Notes on the Turing Test
Turing begins his paper Computing Machinery and Intelligence (1950):
I propose to consider the question, “Can machines think?”
Wittgenstein, who interacted with Turing in Cambridge in 1939, considers this very same question as early as 1933 in his Blue Book. Wittgenstein compares it to the question of solipsism: What should we say to the solipsist who claims, “No one else feels; I am the only one who really feels”? How do we know whether someone else really feels?
Wittgenstein breaks apart the solipsist’s statement and interprets it in two ways. The first way: To “really feel” something just means that only the speaker “I” feels it, so the sentence becomes a worthless tautology, “Only I feel what only I feel”. The second way: It matters less what is “really feeling”, and it matters more the real-life actions to which those words correspond, what Wittgenstein might call “forms of life”. For example, when someone says “I feel pain”, it may correspond to sounds of moaning. Or it may correspond to the action of going to the doctor.
So returning to the question of machines, it matters less whether the machine “really thinks”, whatever that means, and it matters more that the machine can do real-life things that correspond to what we would describe with the word “thinking”.
Like Wittgenstein, Turing also evades the question of defining “thought”. Instead, he proposes a test based on the “Imitation Game”, in which a man and a woman are hidden behind closed doors, and an interrogator asks questions to try to determine which is the man and which is the woman. In Turing’s adapted test, the interrogator instead aims to determine whether a subject is a person or a machine. If the machine convinces the interrogator that it is a person, then Turing says that the machine can be said to “think”. (We may make a speculation here that Turing was drawing an analogy to his own behaviors as a closeted gay man who needed to pass as straight during a homophobic era.)

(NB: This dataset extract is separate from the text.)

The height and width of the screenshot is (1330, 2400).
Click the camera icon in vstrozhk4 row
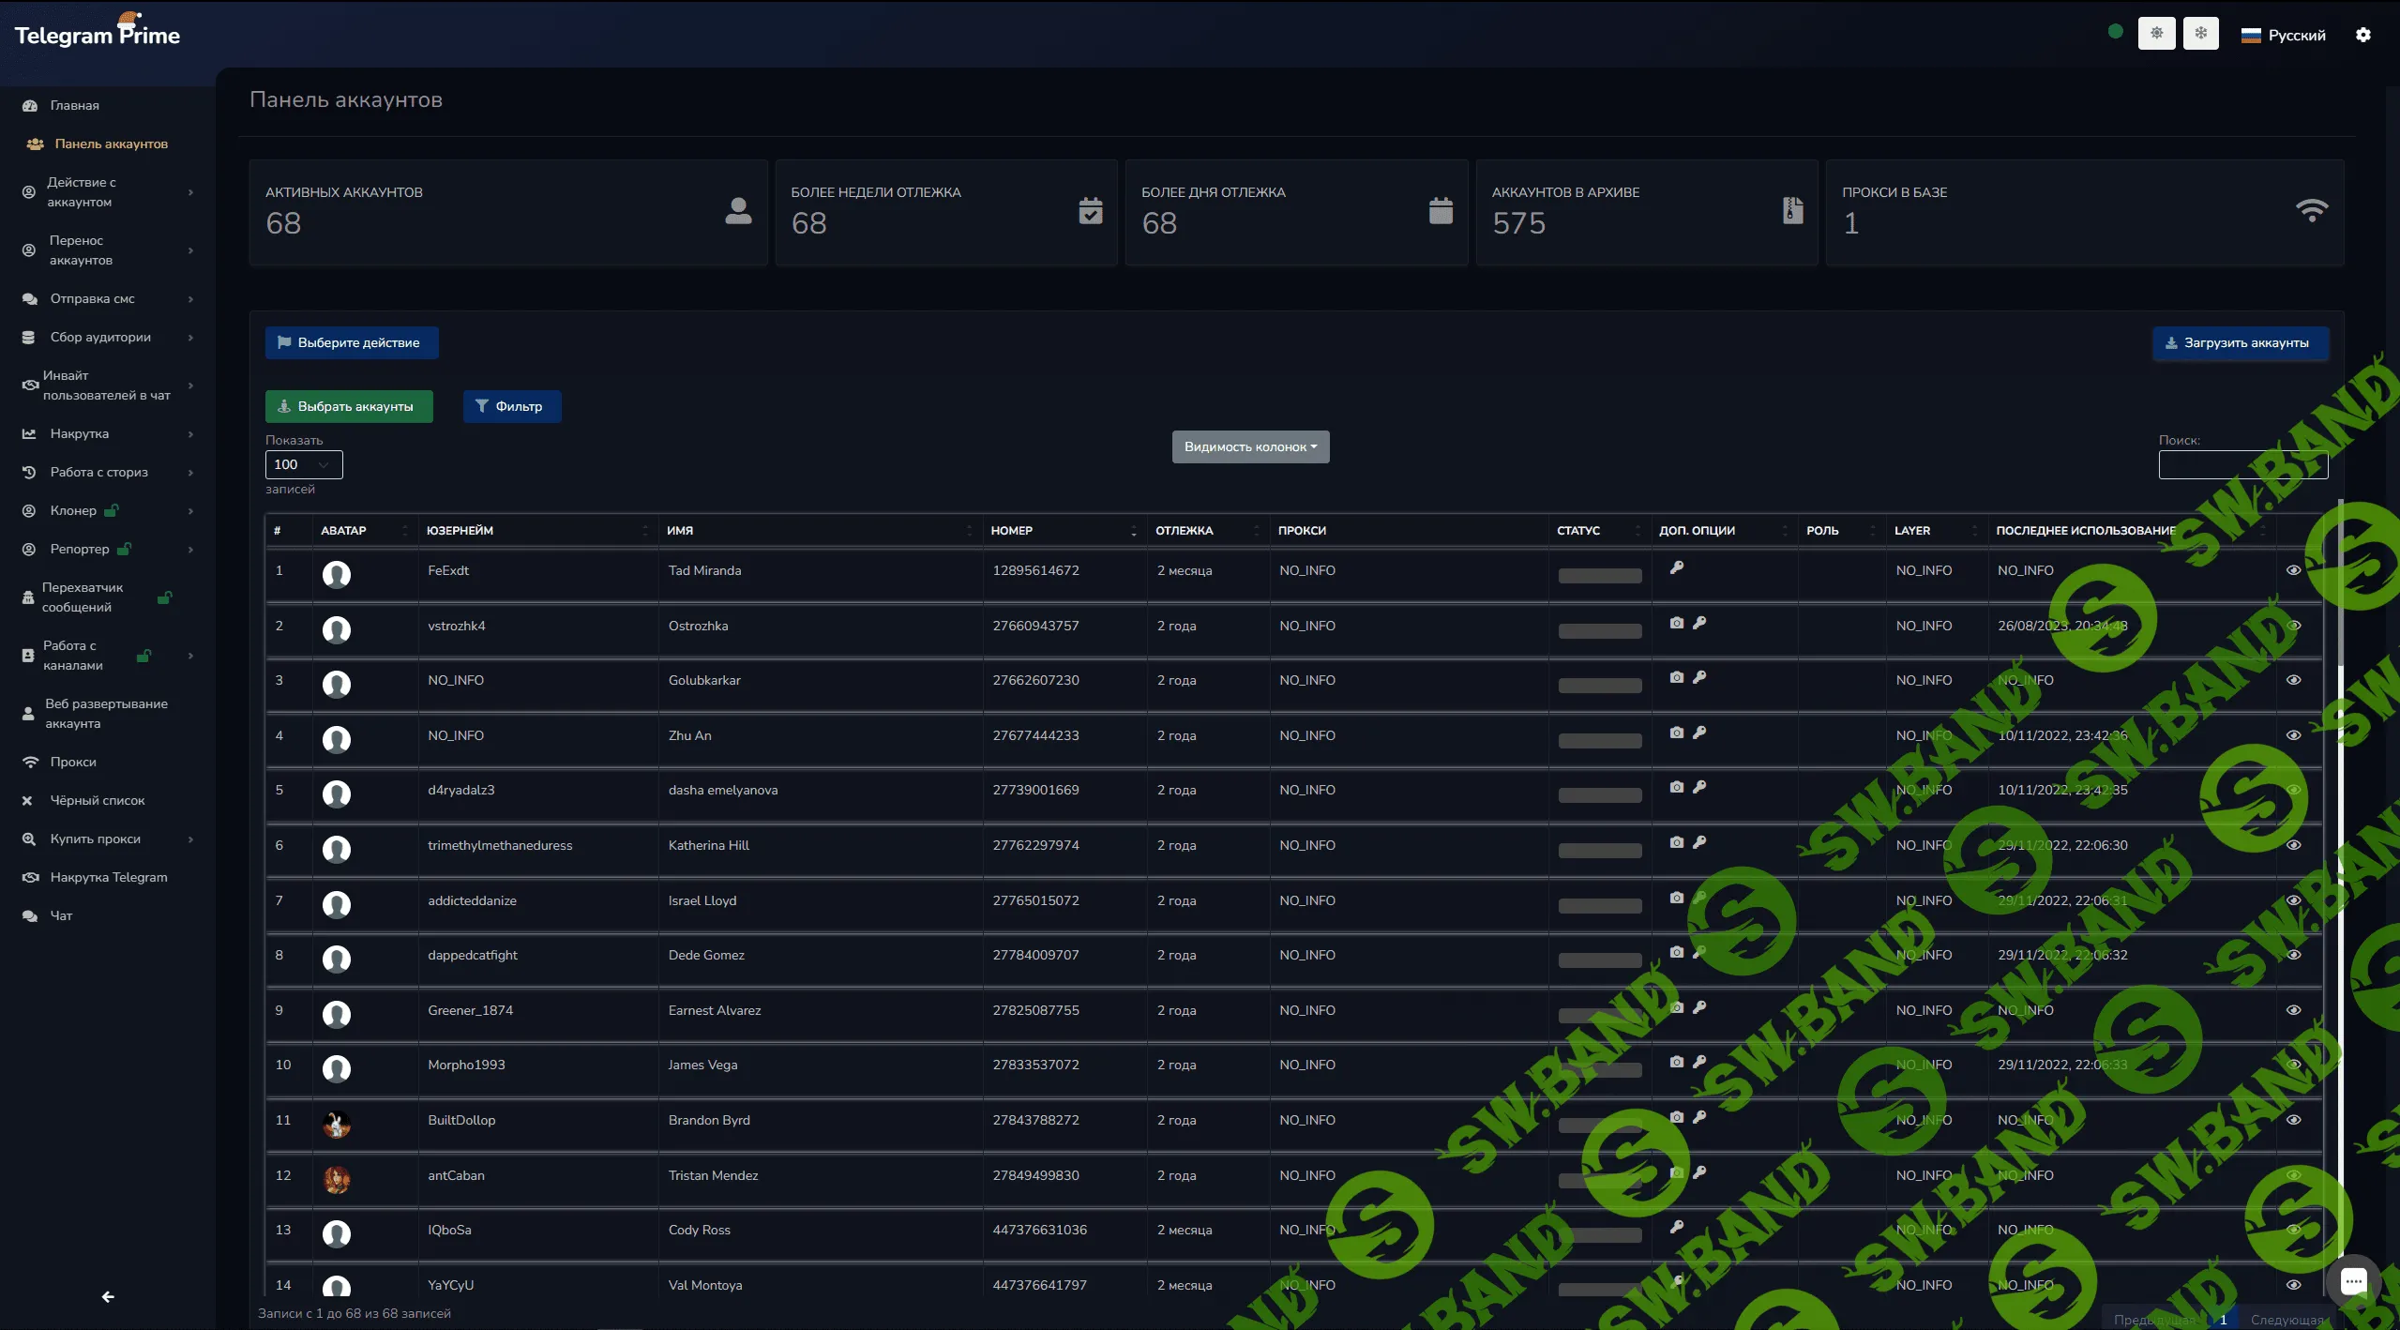pyautogui.click(x=1676, y=623)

Since Turing’s paper, we’ve periodically seen new machines, models, and algorithms that are claimed to pass the Turing Test in one way or another. But as Jaron Lanier argues in You Are Not A Gadget,
The Turing test cuts both ways. You can’t tell if a machine has gotten smarter or if you’ve just lowered your own standards of intelligence to such a degree that the machine seems smart. If you can have a conversation with a simulated person presented by an AI program, can you tell how far you’ve let your sense of personhood degrade in order to make the illusion work for you?
People degrade themselves in order to make machines seem smart all the time. Before the crash, bankers believed in supposedly intelligent algorithms that could calculate credit risks before making bad loans. We ask teachers to teach to standardized tests so a student will look good to an algorithm. We have repeatedly demonstrated our species’ bottomless ability to lower our standards to make information technology look good. Every instance of intelligence in a machine is ambiguous.
As Wittgenstein did in 1933, Lanier transforms a question about machines into a question about ourselves. If we think machines are “intelligent”, then what does that tell us about what we consider to be “intelligence”?
Our daily lives involve constant engagement with myriad forms of life. Neural network techniques have the capability to mimic many such simple human activities as filling out forms, payments processing, movie recommendation, writing, and image recognition. At least this is true assuming that the requisite data exists.
But what of activities that derive from combinations of simple forms of life? Neural networks have difficulty combining different domains for a simple reason of combinatorics: Naively, the amount of data required increases multiplicatively with each additional domain, which makes it multiplicatively more difficult to acquire and scale. There remains a missing “human” element from AI as it currently exists, namely, our underlying principles or intuitions that guide our ability to reason about and synthesize information from diverse domains. We can train an AI to make jokes in isolation, but a skilled comedian can make jokes about anything, even something as mundane as payments processing.
Note that AI jokes often tend to be funny in a non-sequitur sort of way; they lack the deliberate construction and synthesis that human jokes have. If they contain any logic, it is still only implicit logic that we project as human readers.
This isn’t to say that computers can’t eventually become “intelligent”, or that they will never pass a “real” Turing Test. Nor is it to say that intelligent computers are something that we should fear or try to prevent. Rather, this is to say that actual human intelligence entails the ability to constantly navigate through countless novel, complex, dynamic, never-before-seen situations. This is to say that our capabilities are amazing and we shouldn’t mistake the shallow results of neural networks (despite the misleading moniker of “deep” learning) for our true abilities. We should hold higher bars — both for ourselves and for AI.